Work item: Filter these records by the string "computer", copying each line that holds it.

Items from a dataset
Start of Block
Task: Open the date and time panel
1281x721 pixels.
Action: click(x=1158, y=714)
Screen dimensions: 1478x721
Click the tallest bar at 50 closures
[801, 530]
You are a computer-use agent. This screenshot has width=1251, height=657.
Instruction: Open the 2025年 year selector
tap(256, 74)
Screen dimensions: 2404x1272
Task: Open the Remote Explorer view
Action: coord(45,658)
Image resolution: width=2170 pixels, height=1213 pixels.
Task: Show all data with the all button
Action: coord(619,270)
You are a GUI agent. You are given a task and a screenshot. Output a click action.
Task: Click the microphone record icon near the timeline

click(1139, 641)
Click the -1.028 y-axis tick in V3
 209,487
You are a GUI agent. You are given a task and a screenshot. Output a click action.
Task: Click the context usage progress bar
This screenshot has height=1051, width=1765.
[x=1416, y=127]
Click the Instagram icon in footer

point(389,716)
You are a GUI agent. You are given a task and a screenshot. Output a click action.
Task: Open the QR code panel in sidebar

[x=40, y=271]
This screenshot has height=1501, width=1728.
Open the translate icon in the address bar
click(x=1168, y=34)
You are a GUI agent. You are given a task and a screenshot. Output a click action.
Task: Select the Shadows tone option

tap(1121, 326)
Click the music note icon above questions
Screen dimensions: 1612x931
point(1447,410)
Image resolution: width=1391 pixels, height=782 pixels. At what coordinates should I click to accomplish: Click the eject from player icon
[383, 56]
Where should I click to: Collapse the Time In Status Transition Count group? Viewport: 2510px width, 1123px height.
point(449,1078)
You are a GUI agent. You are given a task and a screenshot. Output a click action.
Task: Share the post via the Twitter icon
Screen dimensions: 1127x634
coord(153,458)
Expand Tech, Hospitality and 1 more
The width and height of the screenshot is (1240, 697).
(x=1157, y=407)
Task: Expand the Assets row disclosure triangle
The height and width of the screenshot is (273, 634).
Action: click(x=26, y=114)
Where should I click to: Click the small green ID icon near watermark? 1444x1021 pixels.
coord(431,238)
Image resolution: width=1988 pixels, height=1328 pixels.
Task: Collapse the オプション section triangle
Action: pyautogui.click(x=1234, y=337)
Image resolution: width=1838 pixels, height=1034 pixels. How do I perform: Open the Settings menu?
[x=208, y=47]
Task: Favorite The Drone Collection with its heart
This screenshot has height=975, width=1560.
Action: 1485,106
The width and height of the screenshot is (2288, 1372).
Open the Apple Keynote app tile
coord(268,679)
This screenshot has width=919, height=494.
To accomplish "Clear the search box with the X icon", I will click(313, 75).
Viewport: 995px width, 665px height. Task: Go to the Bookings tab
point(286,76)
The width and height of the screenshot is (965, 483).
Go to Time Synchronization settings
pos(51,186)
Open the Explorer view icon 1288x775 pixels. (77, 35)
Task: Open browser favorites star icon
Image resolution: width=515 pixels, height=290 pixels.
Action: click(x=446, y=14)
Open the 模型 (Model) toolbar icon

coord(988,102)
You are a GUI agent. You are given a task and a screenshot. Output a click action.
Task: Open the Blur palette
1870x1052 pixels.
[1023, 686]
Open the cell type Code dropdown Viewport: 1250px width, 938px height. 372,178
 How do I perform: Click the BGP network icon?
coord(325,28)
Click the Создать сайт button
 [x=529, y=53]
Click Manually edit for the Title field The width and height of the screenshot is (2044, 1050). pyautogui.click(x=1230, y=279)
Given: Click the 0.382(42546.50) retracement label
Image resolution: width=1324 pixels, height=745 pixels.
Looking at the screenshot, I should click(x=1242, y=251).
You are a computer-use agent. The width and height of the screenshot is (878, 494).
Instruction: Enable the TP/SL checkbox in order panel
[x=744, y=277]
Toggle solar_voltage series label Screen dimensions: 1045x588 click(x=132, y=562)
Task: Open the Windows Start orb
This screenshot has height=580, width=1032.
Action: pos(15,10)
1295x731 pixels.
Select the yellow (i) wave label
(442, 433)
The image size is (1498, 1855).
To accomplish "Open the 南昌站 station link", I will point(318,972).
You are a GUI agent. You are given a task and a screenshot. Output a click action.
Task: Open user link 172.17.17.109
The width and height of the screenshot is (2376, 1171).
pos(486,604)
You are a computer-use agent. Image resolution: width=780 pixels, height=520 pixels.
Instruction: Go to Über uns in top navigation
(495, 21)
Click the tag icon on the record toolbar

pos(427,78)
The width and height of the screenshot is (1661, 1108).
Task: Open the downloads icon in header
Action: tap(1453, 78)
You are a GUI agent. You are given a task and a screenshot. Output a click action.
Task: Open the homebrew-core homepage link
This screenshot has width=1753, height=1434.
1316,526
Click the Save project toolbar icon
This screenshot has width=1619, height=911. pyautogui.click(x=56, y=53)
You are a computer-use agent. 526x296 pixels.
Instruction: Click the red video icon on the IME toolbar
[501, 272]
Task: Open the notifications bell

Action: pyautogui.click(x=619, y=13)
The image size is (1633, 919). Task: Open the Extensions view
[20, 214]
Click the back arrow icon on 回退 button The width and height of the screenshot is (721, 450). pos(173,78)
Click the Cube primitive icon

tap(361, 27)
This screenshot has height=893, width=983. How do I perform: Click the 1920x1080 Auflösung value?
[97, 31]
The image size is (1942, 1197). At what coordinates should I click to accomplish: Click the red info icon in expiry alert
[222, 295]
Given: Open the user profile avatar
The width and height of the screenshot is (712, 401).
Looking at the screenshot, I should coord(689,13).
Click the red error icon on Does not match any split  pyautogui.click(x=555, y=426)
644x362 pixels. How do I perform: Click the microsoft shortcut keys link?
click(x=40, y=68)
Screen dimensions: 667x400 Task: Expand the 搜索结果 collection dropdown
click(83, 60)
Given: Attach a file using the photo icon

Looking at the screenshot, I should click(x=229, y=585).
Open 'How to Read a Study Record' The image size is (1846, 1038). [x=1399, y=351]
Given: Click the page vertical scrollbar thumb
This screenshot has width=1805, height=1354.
End of Block
Reply:
You are a computer-use agent. This screenshot has width=1251, height=657.
You are a computer-use agent. The width and height of the screenshot is (878, 494).
You are a computer-use agent. Image resolution: width=780 pixels, height=520 pixels.
You are a computer-use agent. 526x296 pixels.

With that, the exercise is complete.